→ Source data:
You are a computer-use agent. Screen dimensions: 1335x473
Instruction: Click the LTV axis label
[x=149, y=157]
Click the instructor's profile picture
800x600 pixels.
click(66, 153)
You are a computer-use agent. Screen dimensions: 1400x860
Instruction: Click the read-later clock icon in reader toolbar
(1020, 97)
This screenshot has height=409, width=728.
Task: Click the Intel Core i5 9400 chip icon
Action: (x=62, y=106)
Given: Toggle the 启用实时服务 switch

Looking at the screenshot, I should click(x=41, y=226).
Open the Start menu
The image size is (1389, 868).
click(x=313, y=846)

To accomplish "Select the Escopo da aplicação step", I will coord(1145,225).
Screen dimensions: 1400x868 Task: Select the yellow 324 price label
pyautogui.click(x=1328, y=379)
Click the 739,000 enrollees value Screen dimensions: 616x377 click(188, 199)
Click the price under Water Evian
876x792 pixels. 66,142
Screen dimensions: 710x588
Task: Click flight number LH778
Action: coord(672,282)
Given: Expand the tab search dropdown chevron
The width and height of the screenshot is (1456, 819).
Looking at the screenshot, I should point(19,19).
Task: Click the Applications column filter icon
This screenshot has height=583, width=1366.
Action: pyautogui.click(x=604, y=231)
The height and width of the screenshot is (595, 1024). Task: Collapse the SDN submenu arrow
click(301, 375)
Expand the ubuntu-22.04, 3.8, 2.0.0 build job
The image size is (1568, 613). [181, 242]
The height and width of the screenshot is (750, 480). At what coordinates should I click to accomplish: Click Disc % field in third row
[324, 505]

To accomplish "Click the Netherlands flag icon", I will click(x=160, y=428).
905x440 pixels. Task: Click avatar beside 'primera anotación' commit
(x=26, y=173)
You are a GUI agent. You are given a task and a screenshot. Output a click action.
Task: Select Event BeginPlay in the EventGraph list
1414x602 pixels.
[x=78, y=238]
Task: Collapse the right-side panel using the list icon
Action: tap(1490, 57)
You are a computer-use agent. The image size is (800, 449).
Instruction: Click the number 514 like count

→ Required work:
Repeat the stretch of lines from the one containing "You are a GUI" through the end of the records, with both ends included, exactly as they appear.

→ Solution to this problem:
You are a GUI agent. You are given a task and a screenshot. Output a click action.
Task: Select Event BeginPlay in the EventGraph list
1414x602 pixels.
[x=78, y=238]
Task: Collapse the right-side panel using the list icon
Action: tap(1490, 57)
You are a computer-use agent. The image size is (800, 449).
Instruction: Click the number 514 like count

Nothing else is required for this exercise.